*WHAT IS EXPECTED:*
Give only the number of lines in the records that contain the word "will".

Stored data:
═══
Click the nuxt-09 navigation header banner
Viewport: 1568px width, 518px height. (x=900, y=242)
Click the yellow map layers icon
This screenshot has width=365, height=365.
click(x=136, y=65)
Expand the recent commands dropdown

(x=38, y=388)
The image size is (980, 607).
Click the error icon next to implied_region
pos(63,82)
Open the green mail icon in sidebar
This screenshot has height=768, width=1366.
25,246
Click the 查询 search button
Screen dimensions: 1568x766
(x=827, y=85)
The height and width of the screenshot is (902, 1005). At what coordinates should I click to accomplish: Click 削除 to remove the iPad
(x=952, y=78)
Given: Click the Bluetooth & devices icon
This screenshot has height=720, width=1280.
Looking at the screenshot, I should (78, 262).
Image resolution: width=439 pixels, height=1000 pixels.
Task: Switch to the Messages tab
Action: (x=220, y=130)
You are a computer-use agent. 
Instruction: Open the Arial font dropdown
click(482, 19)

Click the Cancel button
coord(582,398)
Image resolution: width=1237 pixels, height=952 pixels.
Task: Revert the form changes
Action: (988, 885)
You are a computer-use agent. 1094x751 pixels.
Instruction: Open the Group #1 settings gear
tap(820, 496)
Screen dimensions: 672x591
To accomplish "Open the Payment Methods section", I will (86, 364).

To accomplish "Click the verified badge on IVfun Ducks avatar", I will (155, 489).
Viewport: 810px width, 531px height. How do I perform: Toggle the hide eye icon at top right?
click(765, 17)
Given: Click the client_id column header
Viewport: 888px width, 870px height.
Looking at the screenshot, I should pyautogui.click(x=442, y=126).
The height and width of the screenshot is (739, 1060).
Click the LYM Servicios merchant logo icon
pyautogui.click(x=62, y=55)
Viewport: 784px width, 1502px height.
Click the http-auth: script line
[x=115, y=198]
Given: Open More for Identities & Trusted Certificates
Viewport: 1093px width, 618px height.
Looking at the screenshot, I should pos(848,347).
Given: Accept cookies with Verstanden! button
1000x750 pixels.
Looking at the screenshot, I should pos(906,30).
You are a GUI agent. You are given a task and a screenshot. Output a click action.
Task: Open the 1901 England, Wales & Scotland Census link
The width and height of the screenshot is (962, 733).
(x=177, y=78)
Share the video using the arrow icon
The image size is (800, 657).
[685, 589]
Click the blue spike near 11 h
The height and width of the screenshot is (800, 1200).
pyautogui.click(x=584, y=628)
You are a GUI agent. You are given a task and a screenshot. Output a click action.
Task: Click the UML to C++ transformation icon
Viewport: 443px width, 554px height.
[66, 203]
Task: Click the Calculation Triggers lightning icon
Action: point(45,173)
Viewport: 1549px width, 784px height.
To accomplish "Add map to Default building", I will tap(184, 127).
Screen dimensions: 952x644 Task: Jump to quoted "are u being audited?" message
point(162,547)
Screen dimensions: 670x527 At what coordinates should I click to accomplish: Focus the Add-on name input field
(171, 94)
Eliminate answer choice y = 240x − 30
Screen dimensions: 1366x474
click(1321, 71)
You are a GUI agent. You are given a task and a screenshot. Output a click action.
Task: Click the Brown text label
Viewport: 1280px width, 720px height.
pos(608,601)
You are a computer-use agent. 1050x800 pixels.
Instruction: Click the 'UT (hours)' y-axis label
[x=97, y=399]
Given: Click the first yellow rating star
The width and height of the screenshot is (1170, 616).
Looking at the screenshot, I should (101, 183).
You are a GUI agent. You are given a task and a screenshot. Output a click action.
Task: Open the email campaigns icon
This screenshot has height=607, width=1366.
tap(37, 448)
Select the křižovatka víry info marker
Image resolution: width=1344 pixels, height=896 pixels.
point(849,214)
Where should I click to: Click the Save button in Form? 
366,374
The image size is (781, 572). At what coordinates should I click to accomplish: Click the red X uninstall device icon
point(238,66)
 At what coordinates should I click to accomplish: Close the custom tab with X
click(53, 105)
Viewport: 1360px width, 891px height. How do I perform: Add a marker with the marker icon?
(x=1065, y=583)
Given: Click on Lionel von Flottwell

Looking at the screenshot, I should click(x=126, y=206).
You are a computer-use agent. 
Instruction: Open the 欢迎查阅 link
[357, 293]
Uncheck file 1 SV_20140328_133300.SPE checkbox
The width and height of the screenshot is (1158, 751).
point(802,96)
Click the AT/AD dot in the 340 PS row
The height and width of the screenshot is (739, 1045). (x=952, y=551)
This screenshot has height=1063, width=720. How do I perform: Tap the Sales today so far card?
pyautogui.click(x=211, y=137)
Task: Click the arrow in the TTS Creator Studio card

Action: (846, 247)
═══
*RESPONSE TO THIS TASK:*
3